DCSIMG

Smithwick collusion findings raise more questions

The opening day of the Smithwick Tribunal in 2006.

The opening day of the Smithwick Tribunal in 2006.

 

Unionist MLAs have called for a close examination of the Smithwick Tribunal report to establish the full extent of Garda collusion with the IRA.

During a debate in the Assembly yesterday, Paul Givan of the DUP said there are “clear challenges” to the leadership of An Garda Siochana “which has not yet been fully recognised”.

In his findings published last week, Judge Peter Smithwick confirmed there was collusion involving at least one member of the Irish police in the murders of RUC Chief Superintendent Harry Breen and Superintendent Bob Buchanan in 1989.

TUV leader Jim Allister said the findings exposed how political expediency led to emphatic denials of a mole at the time, and raised the question: “How many times over the years did that political expediency play its hand in conning and deceiving as to what was going on?”

Ross Hussey of the Ulster Unionists hit out at Sinn Fein MLAs over claims by Gerry Adams that those who carried out the shooting “had a duty to murder” the senior officers.

Mr Breen and Mr Buchanan were ambushed on March 20, 1989 as they returned from a meeting with their Garda counterparts in Dundalk police station.

The two men were required to make frequent trips to the Republic as they liaised on ways to improve border security and clamp down on smuggling.

As well as confirming long-held suspicions of the IRA mole in Dundalk station, Judge Smithwick identified collusion in the murders but was unable to name any individual.

He also raised the possibility of another person in the station passing information to the IRA. The respected judge also accused current Garda chiefs of trying to protect the force’s reputation by undermining a retired superintendent who gave evidence that he passed intelligence on a death threat against Mr Buchanan to high-ranking Garda the year before the attack.

During yesterday’s debate, Mr Givan praised the judge for resisting attempts by the Irish government to “rush proceedings through arbitrary deadlines”, and said: “Any process needs to deal further with the role of the Irish government in other cases, not just that of Lord Justice and Lady Gibson but that of the Hanna family, where there are strong suspicions of collusion.”

Mr Givan added: “They also need to look at the role that the Irish government played under Jack Lynch in the infancy of the Provisional IRA movement in arming, assisting and facilitating it; the Irish government’s refusal in over 90 per cent of cases to extradite those whom the UK Government sought for terrorist activities; and their failure to protect the border.”

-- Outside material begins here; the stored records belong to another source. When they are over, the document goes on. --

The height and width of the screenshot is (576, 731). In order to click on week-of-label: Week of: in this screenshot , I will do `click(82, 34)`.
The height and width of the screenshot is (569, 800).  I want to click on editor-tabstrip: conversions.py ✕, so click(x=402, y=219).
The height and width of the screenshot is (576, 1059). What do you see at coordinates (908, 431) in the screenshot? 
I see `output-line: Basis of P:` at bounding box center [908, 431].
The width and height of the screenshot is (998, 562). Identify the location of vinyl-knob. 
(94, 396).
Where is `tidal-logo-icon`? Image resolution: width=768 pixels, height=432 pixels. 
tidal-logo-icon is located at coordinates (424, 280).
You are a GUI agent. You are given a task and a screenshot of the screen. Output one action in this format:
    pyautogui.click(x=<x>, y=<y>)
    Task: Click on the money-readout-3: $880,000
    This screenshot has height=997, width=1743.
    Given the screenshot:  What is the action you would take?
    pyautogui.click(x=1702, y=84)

Mr Allister said: “I must say that I was most disappointed by our Justice Minister’s mealy-mouthed response last Friday when he tried to downplay the findings of collusion with a line, the essence of which was, ‘Well, you know, there are bad apples in every large organisation.’

“Was that another example of political expediency kicking in to avoid facing up to and to help deny the realities that were found?”

The TUV leader added: “Then, of course, we had the disgusting comments from the disgusting Mr Adams, to suggest that these men had only themselves to blame. That was shameful.”

Also hitting out at Sinn Fein over the party’s response to the Smithwick findings, West Tyrone MLA Ross Hussey said: “Everybody knew that the police officers who travelled between the north and south were not allowed to carry their firearms, so they were murdered in cold blood.

“It was a shoot-to-kill policy by the IRA ... no Sinn Fein member can stand up and say anything different.”

David McNarry of Ukip questioned whether we should “expect victims to believe that the Smithwick findings began and ended with one or two so-called rogue guards”.

He said: “I call on the Taoiseach to publicly answer this question: did gardai collusion begin and end with the killing of Mr Breen and Mr Buchanan?”

Sinn Fein’s Mitchell McLaughlin responded by saying the British Government was still refusing to hand over vital information on other killings.

He said: “It is already clear that what Judge Smithwick describes as collusion is very different in form and scale from the collusion that occurred in the north.”